The standard treatment used involved a hearing test, an ear examination, an explanation of the cause of the tinnitus, and a hearing aid, if deemed necessary.
The specialized treatment included counseling to help people overcome the distress their tinnitus causes, the use of soothing background noises like rain or ocean waves to mask the sound, and physical relaxation exercises.
In determining the effectiveness of the two treatment protocols, the researchers used measurements of health-related quality of life, tinnitus severity, and tinnitus impairment.
Findings are promising
Compared with the 247 patients who received the usual care, the 245 patients assigned to specialized care showed greater improvement in health-related quality of life during a period of 12 months.
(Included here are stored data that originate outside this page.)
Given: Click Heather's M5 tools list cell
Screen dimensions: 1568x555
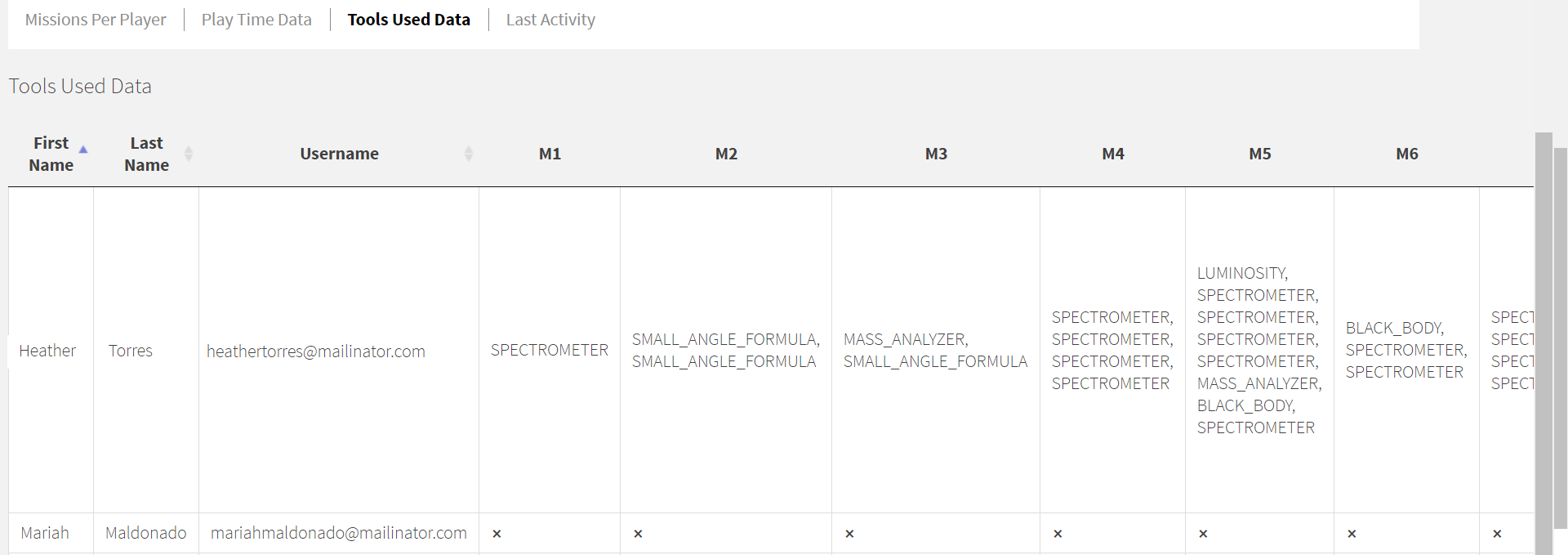Looking at the screenshot, I should pos(1259,351).
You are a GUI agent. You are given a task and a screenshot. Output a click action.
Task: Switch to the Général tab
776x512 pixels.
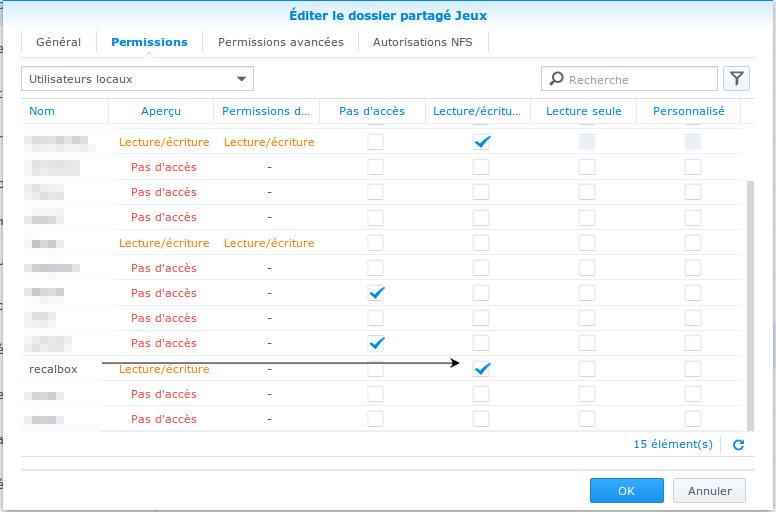click(x=58, y=42)
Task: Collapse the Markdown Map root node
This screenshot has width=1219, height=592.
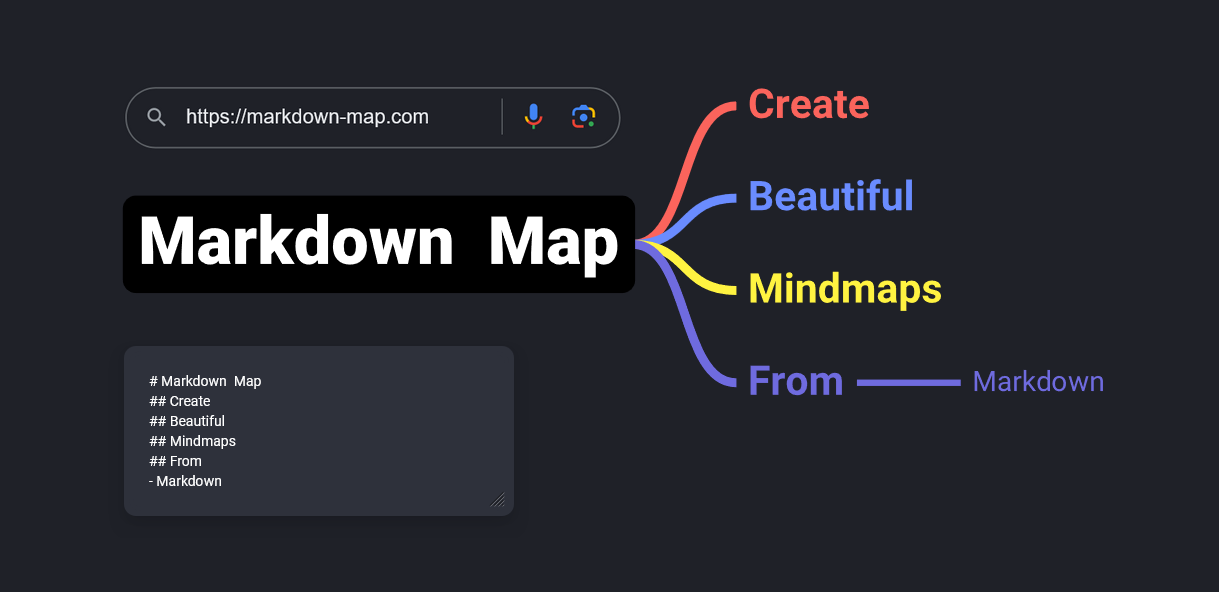Action: (378, 243)
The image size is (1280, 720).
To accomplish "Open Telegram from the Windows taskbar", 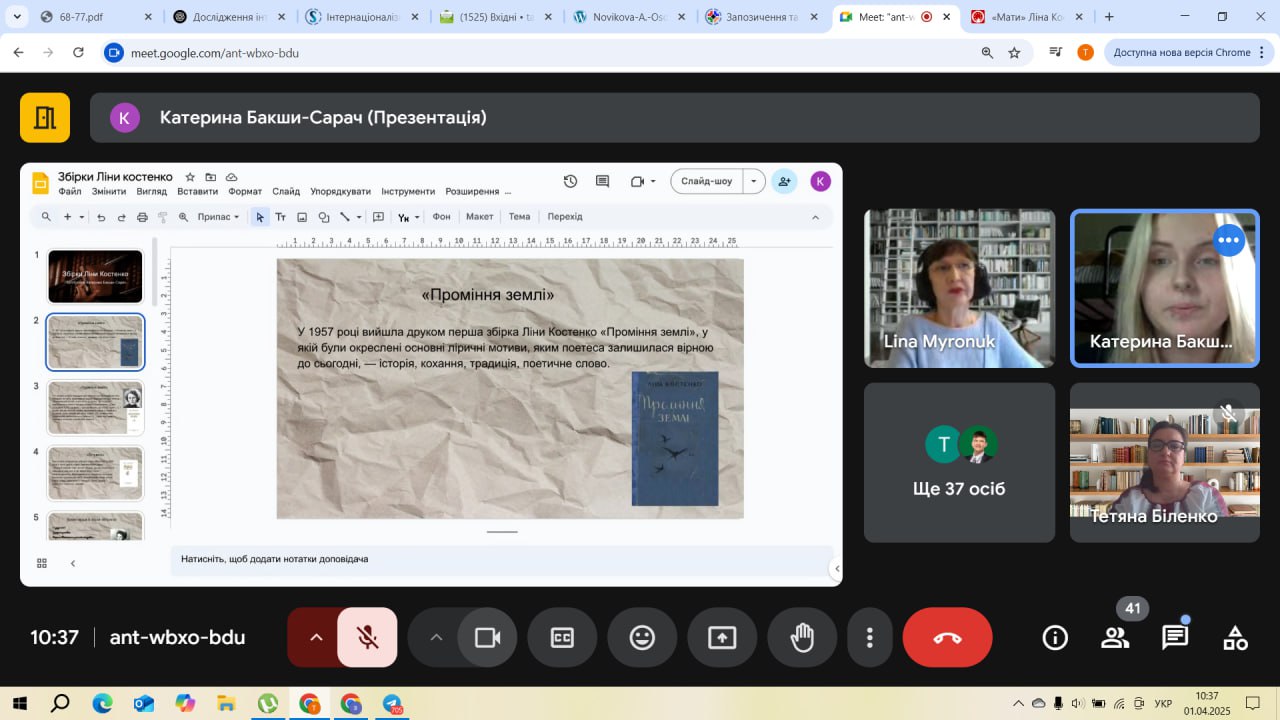I will click(392, 704).
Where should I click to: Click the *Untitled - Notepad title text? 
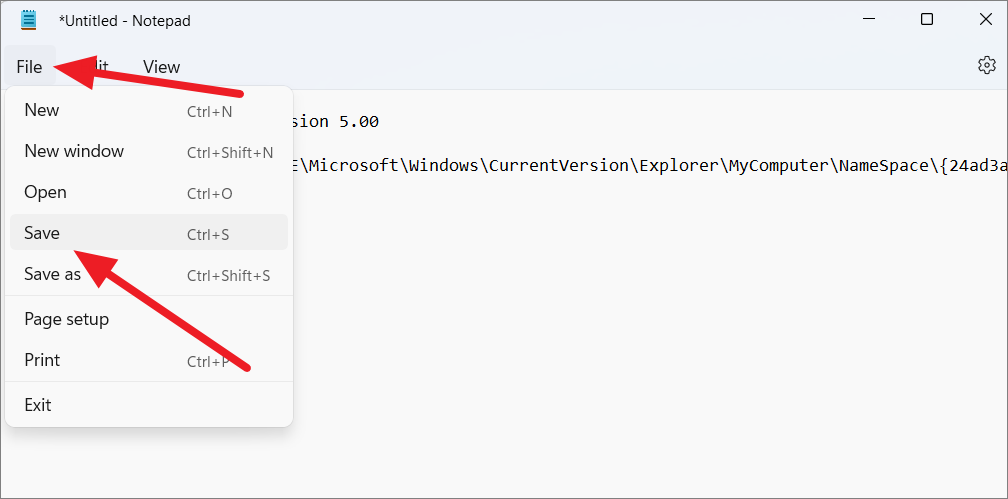coord(124,21)
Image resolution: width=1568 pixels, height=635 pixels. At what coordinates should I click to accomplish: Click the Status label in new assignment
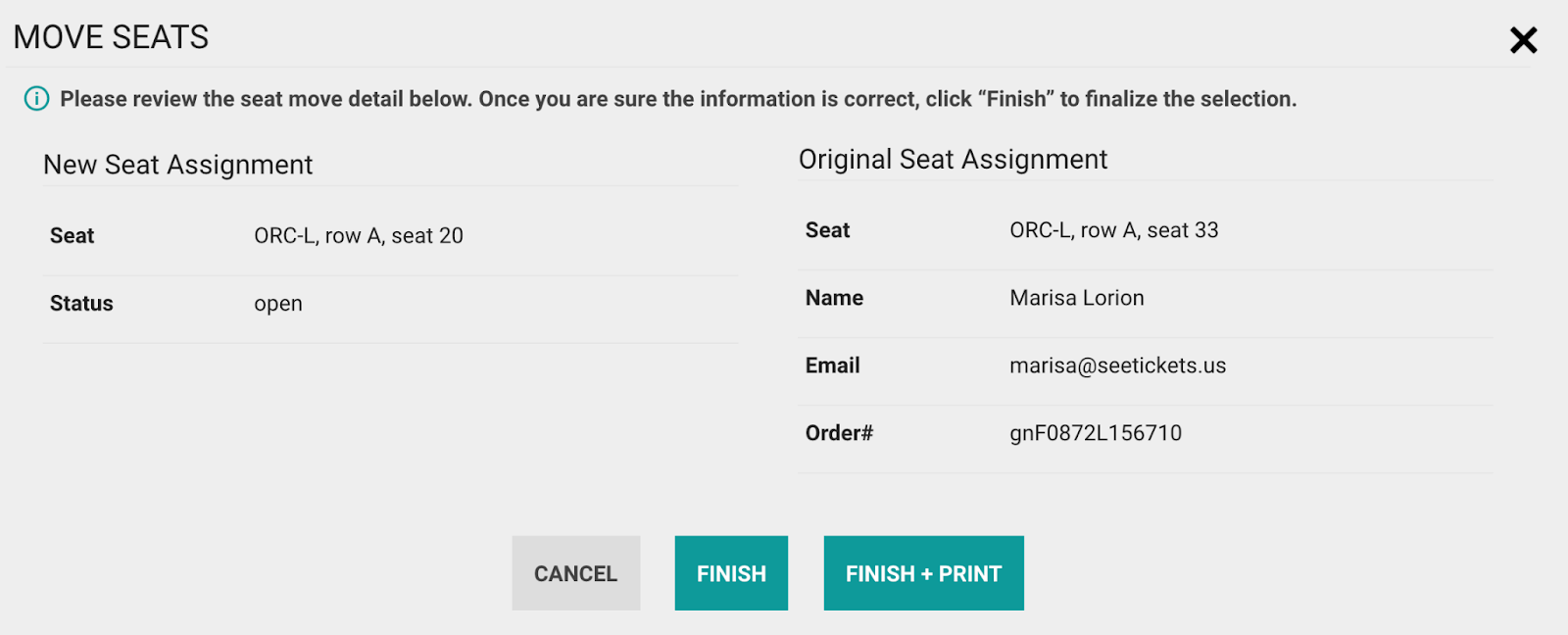81,304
They also had a larger decrease in both the severity of their tinnitus and the impairment it caused. The effectiveness of the specialized treatment did not seem to be affected by the severity of the patients’ tinnitus at the start of the trial.
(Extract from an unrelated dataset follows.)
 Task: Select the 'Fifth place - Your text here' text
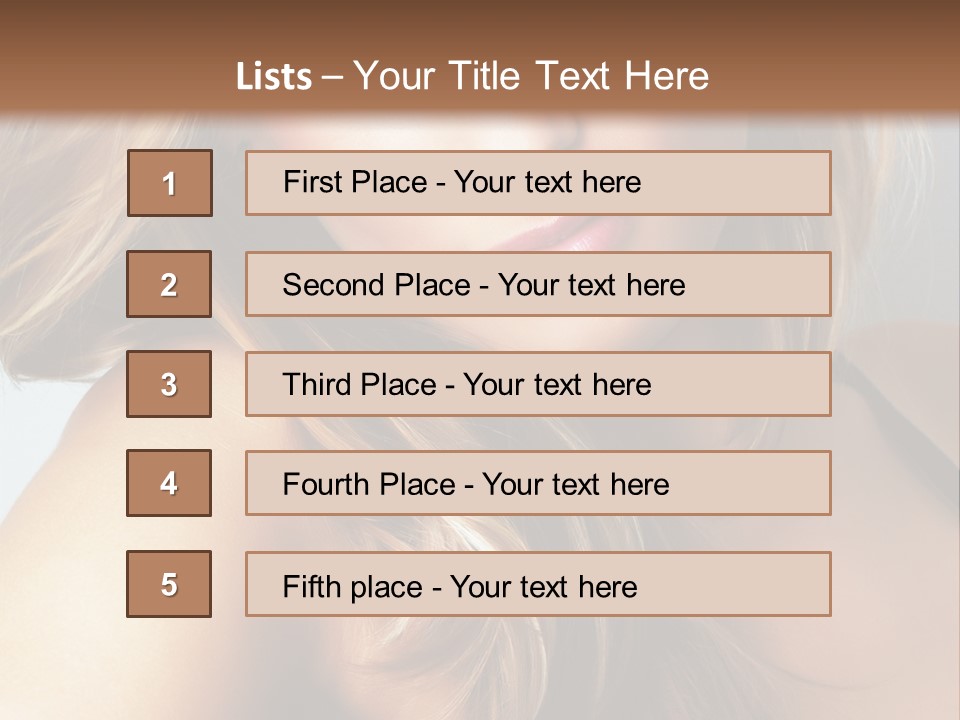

The authors concluded that “specialized treatment of tinnitus based on cognitive behavior therapy could be suitable for widespread implementation for patients with tinnitus of varying severity.”
David Baguley, the head of audiology at Cambridge [UK] University Hospitals and a leading expert on tinnitus, was involved in the design of the study and the interpretation of the results.
In an interview with The Telegraph, a British newspaper, Baguley said, “The high quality of the research design and implementation means that we now have robust evidence that taking care to address not only the hearing needs of people with tinnitus, but also their dismay and distress, results in better outcomes.”
He added, “This will be important in underpinning decisions about commissioning future services for this important group of patients.”
STUDY PROBES PHYSIOLOGY OF TINNITUS
LEICESTER, UK–While the University of Maastricht group focused its research on treatments that can be used today to mitigate the symptoms of tinnitus, scientists in the University of Leicester’s Department of Cell Physiology and Pharmacology recently published findings about how tinnitus develops. It is hoped that their research could lead to the discovery of pharmaceutical treatments that will prevent tinnitus.
Writing in the journal Hearing Research, Martine Hamann and her co-authors reported having identified a cellular mechanism that could underlie the development of tinnitus following exposure to loud noises.
In an interview with Science Daily, Hamann said: “We need to know the implications of acoustic overexposure, not only in terms of hearing loss but also what’s happening in the brain and central nervous system. It’s believed that tinnitus results from changes in excitability in cells in the brain, in this case more reactive to an unknown sound.”
The University of Leicester scientists examined neurons in the dorsal cochlear nucleus that carry signals from nerve cells in the ear to the parts of the brain that decode and make sense of sounds. They found that after exposure to loud noises, some of the neurons in the dorsal cochlear nucleus begin firing erratically, which eventually leads to tinnitus.
The team also identified the specific cellular mechanism that leads to the neurons’ over-activity. Malfunctions in the potassium channels that help regulate the nerve cells’ electrical activity prevent the neurons from returning to a resting state. When that happens, the cells continuously fire in random bursts, creating the sensation of constant noise when none exists, i.e., tinnitus.
The group is looking for drugs that could potentially regulate the damaged cells and prevent their erratic firing that causes tinnitus. If suitable drug compounds are discovered, they could be used to treat patients who have been exposed to loud noises to protect them from the onset of tinnitus.
These investigations are still at a preliminary stage, and are not expected to result in a drug treatment for years.